• **Required work**
List each line of the data that holds the word "computer".

• **Records to use**
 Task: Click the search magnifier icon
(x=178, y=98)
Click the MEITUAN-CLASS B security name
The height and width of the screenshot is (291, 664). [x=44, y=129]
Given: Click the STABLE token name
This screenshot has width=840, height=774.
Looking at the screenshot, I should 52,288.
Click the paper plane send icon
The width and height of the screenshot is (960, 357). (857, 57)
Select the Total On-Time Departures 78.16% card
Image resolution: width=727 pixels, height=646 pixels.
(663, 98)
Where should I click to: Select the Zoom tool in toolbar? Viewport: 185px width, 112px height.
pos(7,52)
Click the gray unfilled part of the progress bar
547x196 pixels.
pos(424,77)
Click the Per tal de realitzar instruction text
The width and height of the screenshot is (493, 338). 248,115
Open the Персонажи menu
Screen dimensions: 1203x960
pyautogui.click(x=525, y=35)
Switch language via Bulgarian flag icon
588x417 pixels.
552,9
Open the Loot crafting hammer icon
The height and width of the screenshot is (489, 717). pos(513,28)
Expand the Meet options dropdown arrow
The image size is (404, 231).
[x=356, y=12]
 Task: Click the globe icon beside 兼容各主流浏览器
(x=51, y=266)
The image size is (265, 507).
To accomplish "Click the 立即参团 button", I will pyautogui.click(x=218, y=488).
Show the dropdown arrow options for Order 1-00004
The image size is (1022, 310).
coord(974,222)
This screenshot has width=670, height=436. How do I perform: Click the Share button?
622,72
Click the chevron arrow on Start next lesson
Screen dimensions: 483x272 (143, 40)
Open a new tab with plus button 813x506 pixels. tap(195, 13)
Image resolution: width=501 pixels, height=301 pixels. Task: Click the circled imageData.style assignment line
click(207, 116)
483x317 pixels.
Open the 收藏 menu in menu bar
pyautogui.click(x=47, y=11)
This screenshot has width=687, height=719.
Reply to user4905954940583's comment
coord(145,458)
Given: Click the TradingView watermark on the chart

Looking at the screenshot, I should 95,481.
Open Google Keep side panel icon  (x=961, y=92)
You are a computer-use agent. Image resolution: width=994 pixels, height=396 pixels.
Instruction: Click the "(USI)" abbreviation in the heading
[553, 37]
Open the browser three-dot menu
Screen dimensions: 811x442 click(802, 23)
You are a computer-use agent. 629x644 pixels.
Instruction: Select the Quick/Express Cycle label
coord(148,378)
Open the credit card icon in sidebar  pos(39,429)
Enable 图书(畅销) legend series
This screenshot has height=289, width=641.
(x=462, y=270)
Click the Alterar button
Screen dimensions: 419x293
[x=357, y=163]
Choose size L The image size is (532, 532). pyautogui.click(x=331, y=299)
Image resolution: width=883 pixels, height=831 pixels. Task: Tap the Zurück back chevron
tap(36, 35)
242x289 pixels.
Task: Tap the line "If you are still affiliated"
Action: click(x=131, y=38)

• **Solution to the exercise**
You are a computer-use agent. Image resolution: width=994 pixels, height=396 pixels.
You are a computer-use agent. 629x644 pixels.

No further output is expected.